在过去的20年里，免疫疗法在癌症治疗方面取得了前所未有的进展，使医学肿瘤学发生了革命性的变化。然而，癌症免疫治疗的一个主要障碍是识别适当的肿瘤特异性抗原，使靶向治疗能够更小地影响正常细胞[8]。胚胎植入时滋养层细胞植入子宫内膜，与肿瘤生长、迁移和侵袭极为相似。胎盘和肿瘤的发展及生长之间的相似之处，激发了许多研究者去发现癌症的有效免疫治疗抗原[9]。PLAC1是一个xq26链接基因，全长92 641 bp，含3个外显子，第3外显子为编码区，转录单位全长1 126 bp，共编码212个氨基酸。PLAC1编码微绒毛膜蛋白，在胎盘滋养层细胞表面高表达，在睾丸中低表达，但在正常的体细胞组织中不表达，与其他癌症/睾丸抗原相比，在正常组织中表达最为受限[10]。在肿瘤的发生发展过程中，许多在胚胎中正常表达的基因在癌细胞中被重新激活，PLAC1是一类新的在胚胎组织和肿瘤组织中高表达的肿瘤相关抗原。Silva等[11]首次报道了PLAC1 mRNA在包括乳腺癌、结肠癌、肺癌在内的17种不同恶性肿瘤的人类癌细胞系中呈高表达，因此对于乳腺癌和其他肿瘤，PLAC1已经成为基于抗体治疗的合适靶点之一。据报道，PLAC1具有较强的免疫原性，有望成为一些癌症患者区分于健康人群表达特征的潜在靶标[12]。本研究使用免疫组化和ELISA检测证实，PLAC1蛋白在结肠癌组织和患者血清中均呈高表达，并与疾病进展有关。这意味着PLAC1有望成为癌症免疫治疗的潜在靶点。

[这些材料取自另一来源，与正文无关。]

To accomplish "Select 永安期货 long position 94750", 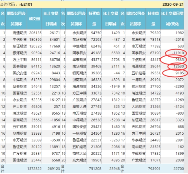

先前的研究发现，人类乳腺癌细胞中的PLAC1转录受到许多与PPARd和其他核受体相关的辅助激活因子的调节，包括 C/EBPβ和NCOA3，这两种辅助激活因子都与乳腺癌的进展有关[3]。此外Li等[13]研究也证实，PLAC1和Furin相互作用进而降解Notch1信号蛋白，产生Notch1胞内结构域(Notch1 intracellular domain)，可抑制下游PTEN分子的活性，说明PLAC1和Furin之间的相互作用促进了乳腺癌的侵袭和转移。这些发现都解释了本研究中结肠癌组织PLAC1高表达与淋巴结转移及恶性化进展有关。淋巴结转移是恶性肿瘤转移的一种主要的转移方式，浸润的肿瘤细胞穿过淋巴管壁，脱落后随淋巴液被带到汇流区淋巴结，并且以此为中心生长出同种肿瘤。另外，血清PLAC1水平与肿瘤组织中PLAC1蛋白表达量一致，高水平的血清PLAC1可以作为一个有用的生物标志物，用于跟踪疾病进展。Ren等[14]学者通过GSEA富集分析证实，PLAC1与MTA3途径、DNA修复、干扰素 α 反应、干扰素 γ 反应、同种异体移植排斥、自身免疫性甲状腺疾病等都密切相关。MTA3通路在调节结肠癌的发生和发展中起重要作用，它可以促进癌细胞增殖、侵袭、迁移和细胞周期进程[15]。此外，在过去的几十年里，DNA修复已经被报道对结肠癌有影响，并且具有较强的预测预后价值。而RNA聚合酶可能会加速癌症的发生，因为它们是细胞癌变的必需因子，促使非编码RNA过表达[16]。上述结果都解释了PLAC1在结肠癌中可能是一个功能性分子，用于跟踪结肠癌患者的疾病进展，而且血清PLAC1作为结肠癌生物标志物的应用值得进一步研究。

综上所述，我们的研究发现PLAC1在结肠癌组织和血清中的表达量显著升高，而且PLAC1高表达与淋巴结转移及TNM分期升高有关，检测血清PLAC1水平对于结肠癌诊断和预测淋巴结转移风险都能够提供一定的可参考信息。